Before we jump in to find the solution for the equation, we need to determine whether it even has a solution. For example, is there any solution for $2x + 2y = 3$? On the left side we have $2x + 2y$ which is even no matter what integer value of $(x,y)$ is used and on the right side we have $3$ which is odd. This equation is impossible to satisfy using integer values.

So how do we determine if the equation has a solution? Suppose $g = gcd(A,B)$. Then $Ax + By$ is a multiple of $g$. In order to have a valid solution, since left side of the equation is divisible by $g$, the right side too must be divisible by $g$. Therefore, if $g \not| \: C$, then there is no solution.

Simplifying the Equation

Since both side of equation is divisible by $g$, i.e, $g \: | \: \{ \: (Ax + By), C \: \}$, we can safely divide both side by $g$ resulting in a equivalent equation.

Let $a = \frac{A}{g}$, $b = \frac{B}{g}$ and $c = \frac{C}{g}$. Then, $$(Ax + By = C) \: \equiv \: (ax + by = c)$$After simplification, $gcd(a,b)$ is either $1$ or $-1$. If it is $-1$, then we need multiply $-1$ with $a,b$ and $c$ so that $gcd(a,b)$ becomes $1$ and the equation remains unchanged. Why did we make the $gcd(a,b)$ positive? You will find the reason below.

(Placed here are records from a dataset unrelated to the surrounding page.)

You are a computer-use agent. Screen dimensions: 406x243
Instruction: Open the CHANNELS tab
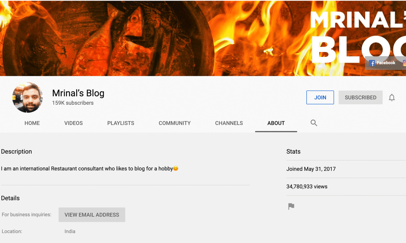[229, 123]
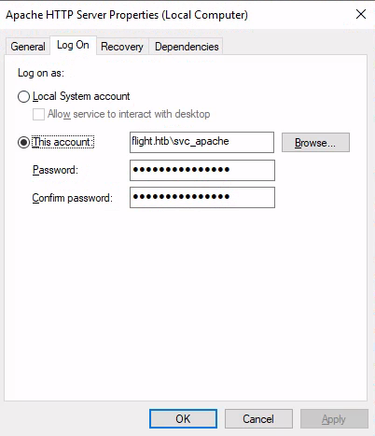Confirm changes with the OK button
This screenshot has width=375, height=436.
point(183,419)
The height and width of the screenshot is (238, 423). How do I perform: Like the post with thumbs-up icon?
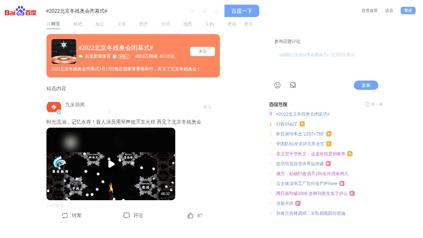[190, 215]
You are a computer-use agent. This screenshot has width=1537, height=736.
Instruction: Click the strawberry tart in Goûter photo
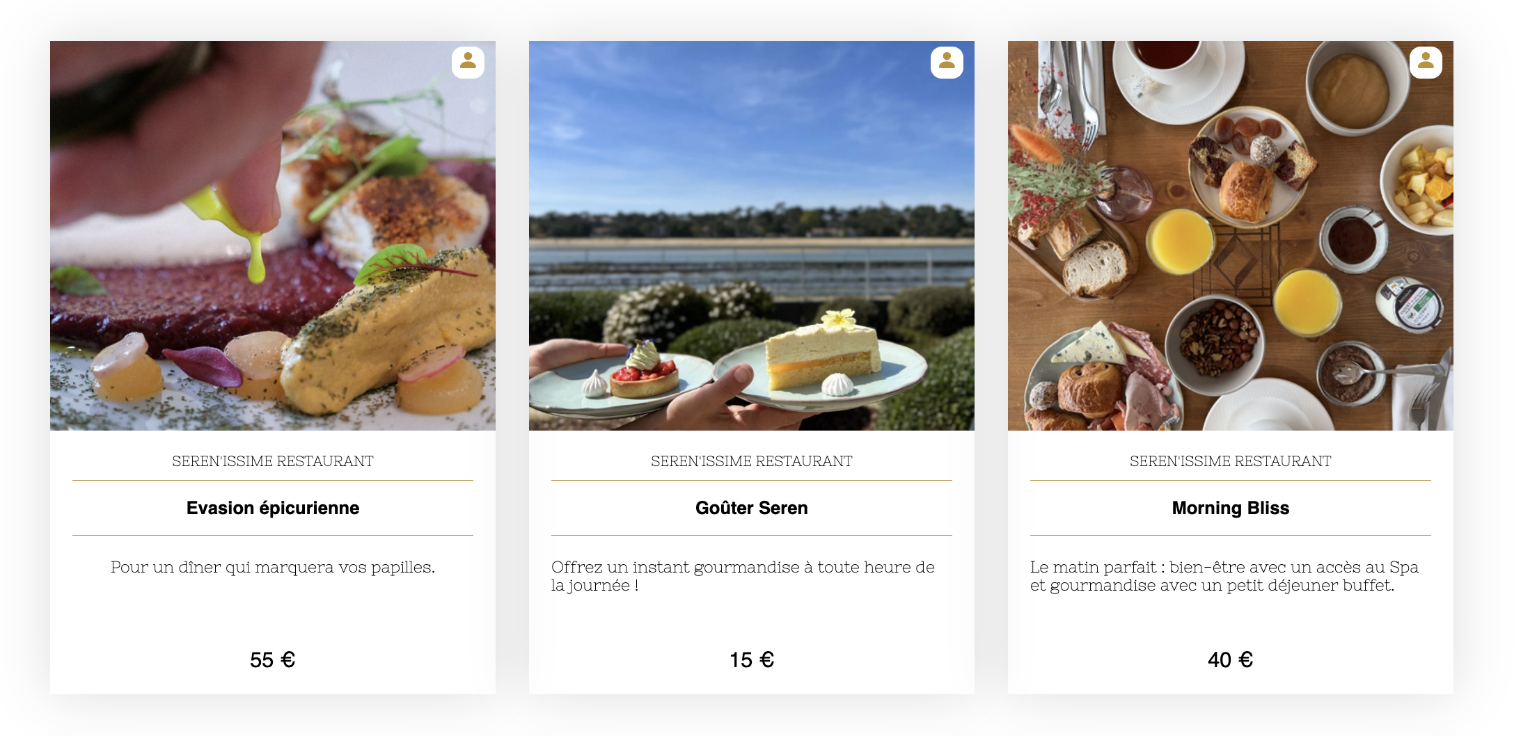coord(643,374)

Using Extended Euclidean Algorithm

Recall that in a previous post "Extended Euclidean Algorithm", we learned how to solve the Bezout's Identity $Ax + By = gcd(A, B)$. Can we apply that here in any way?

Yes. Using $\text{ext_gcd()}$ function, we can find Bezout's coefficient for $ax + by = gcd(a,b)$. But we need to find solution for $ax + by = c$. Note that $gcd(a,b) = 1$, so when we use $\text{ext_gcd()}$ we find a solution for $ax + by = 1$. Let this solution be $(x_1,y_1)$. We can extend this solution to solve our original problem.

Since we already have a solution where $ax_1 + by_1 = 1$, multiplying both sides with $c$ gives us $a(x_1c) + b(y_1c) = c$. So our result is $(x,y) = (x_1c, y_1c)$. This is why we had to make sure that $gcd(a,b)$ was $1$ and not $-1$. Otherwise, multiplying $c$ would have resulted $ax + by = -c$ instead.

Summary of Solution

Here is a quick summary of what I described above. We can find solution for Linear Diophantine Equation $Ax + By = C$ in 3 steps:
  1. No Solution
    First check if solution exists for given equation. Let $g = gcd(A,B)$. If $g \not| \: C$ then no solution exists.

  2. Simplify Equation
    Let $a = \frac{A}{g}, b = \frac{B}{g}$ and $c = \frac{C}{g}$. Then finding solution for $Ax + By = C$ is same as finding solution for $ax + by = c$. In simplified equation, make sure $GCD(a,b)$ is $1$. If not, multiply $-1$ with $a,b,c$.

  3. Extended Euclidean Algorithm
    Use $\text{ext_gcd()}$ to find solution $(x_1,y_1)$ for $ax + by = 1$. Then multiply the solution with $c$ to get solution for $ax + by = c$, where $x = x_1 \times c, y = y_1 \times c$.
Let us try few examples.

Example 1: $2x + 3y = 7$

Step $1$: $g = GCD(2,3) = 1$. Since $1$ divides $7$, solution exists.
Step $2$: Since $g$ is already $1$ there is nothing to simplify.
Step $3$: Using $\text{ext_gcd()}$ we get $(x,y) = (-1,1)$. But this is for $ax + by = 1$. We need to multiply $7$. So our solution is $(-7,7)$.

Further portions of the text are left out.